L’entreprenariat en Inde a des spécificités propres qui ne sont probablement pas reproductibles à l’étranger. Leur force vient sans doute d’ailleurs de leur ancrage fort dans leur territoire. Dans le cas de la pharmacie, les réseaux locaux sont très importants pour maitriser une chaine de distribution très complexe, avec beaucoup d’intermédiaires. Sans contacts, impossible de réussir dans ce secteur.

Les entreprises du Gujarat ont aussi leurs points faibles … mais savent les compenser. Dans l’industrie pharmaceutique, les Gujaratis sont d’excellents commerçants, mais sans doute de moins bons techniciens. Ils ne créent pas la technologie, en revanche, ils savent où la trouver. Il faut dire que les stratégies d’entreprise prennent peu en compte le long terme, expliquant sans doute pourquoi si peu d’importance est donnée à la recherche.

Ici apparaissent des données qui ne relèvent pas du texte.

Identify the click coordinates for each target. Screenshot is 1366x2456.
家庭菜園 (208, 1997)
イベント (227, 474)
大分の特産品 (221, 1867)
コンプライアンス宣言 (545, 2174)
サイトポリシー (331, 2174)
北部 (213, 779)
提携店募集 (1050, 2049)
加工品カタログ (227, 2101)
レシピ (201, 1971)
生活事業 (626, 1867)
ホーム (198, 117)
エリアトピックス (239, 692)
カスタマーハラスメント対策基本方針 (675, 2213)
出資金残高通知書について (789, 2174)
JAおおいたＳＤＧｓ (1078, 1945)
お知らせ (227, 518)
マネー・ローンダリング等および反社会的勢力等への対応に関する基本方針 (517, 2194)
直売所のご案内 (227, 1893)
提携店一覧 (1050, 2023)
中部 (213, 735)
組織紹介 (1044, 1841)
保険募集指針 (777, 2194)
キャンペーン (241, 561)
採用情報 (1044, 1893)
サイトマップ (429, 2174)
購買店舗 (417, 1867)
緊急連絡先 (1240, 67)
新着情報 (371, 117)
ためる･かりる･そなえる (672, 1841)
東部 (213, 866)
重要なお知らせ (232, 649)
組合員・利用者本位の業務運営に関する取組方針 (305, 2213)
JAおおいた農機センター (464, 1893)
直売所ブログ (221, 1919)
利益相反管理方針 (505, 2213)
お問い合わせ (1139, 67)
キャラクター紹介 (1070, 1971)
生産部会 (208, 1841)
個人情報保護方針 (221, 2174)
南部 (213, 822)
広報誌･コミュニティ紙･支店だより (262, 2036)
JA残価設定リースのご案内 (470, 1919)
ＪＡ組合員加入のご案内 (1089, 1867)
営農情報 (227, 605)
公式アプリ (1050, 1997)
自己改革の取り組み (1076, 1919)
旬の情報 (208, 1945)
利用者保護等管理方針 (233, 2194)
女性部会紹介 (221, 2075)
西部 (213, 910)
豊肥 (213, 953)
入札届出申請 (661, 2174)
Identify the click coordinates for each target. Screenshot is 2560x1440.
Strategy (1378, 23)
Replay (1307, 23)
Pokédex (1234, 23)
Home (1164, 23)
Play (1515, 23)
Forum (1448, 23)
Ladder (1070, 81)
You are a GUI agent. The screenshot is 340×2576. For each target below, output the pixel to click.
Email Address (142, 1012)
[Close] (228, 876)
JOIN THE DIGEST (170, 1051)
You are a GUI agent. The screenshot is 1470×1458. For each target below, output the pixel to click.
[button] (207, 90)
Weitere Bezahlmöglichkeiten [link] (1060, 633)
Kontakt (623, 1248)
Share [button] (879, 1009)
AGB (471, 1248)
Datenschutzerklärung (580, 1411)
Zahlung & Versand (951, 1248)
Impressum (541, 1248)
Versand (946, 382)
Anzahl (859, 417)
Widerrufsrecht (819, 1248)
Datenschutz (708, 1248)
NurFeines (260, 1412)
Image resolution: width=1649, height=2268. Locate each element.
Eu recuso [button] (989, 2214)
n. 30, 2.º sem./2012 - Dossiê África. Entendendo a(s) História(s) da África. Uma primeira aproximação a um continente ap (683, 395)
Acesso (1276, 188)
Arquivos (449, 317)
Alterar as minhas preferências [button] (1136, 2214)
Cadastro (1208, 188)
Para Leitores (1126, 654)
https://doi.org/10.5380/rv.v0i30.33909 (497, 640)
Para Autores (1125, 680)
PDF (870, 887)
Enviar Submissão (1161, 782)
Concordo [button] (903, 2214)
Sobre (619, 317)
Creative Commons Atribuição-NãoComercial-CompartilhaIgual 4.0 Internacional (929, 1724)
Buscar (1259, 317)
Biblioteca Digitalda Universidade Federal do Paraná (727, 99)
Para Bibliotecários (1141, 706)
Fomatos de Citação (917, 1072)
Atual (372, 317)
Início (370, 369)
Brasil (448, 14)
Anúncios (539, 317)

La valeur ajoutée des Gujaratis est donc avant tout dans leurs stratégies commerciales : dénicher des marchés improbables, mettre en place des business plan bien ficelés, des systèmes de management innovants…

Hyderabad genome valley ©theCydonian

©theCydonian

Dans tous les cas, la recherche de nouvelles molécules ou de nouvelles formules pharmaceutiques requiert des investissements très lourds, et reste très largement le fait des grandes entreprises. Or 80% des entreprises pharmaceutiques gujaraties sont de petite taille. Elles ont les moyens de produire des médicaments à des prix très bas, permettant de concurrencer la Chine dans les pays émergents, et ont l’assurance d’un marché indien en plein boom avec la croissance simultanée des classes moyennes, du système de santé, et des maladies chroniques. Mais elles n’ont pas les moyens d’avoir leur propre R&D, malgré l’existence d’écoles de pharmacie de haut niveau et le développement de pôles d’innovation comme en 1999 avec la « Genome Valley » à Hyderabad, spécialisée dans la recherche et la production en biotechnologie.

Longtemps pointées du doigt, parfois à raison, pour la mauvaise qualité de leurs produits, les entreprises pharmaceutiques indiennes ont fait l’effort d’investissement qui leur a permis d’obtenir les certifications requises pour exporter sur les marchés les plus sécurisés. Aujourd’hui adossées à une industrie qui produit maintenant elle-même la plupart des machines requises dans la production de médicaments, les entreprises indiennes regardent avec beaucoup d’appétit les juteux marchés européens et américains.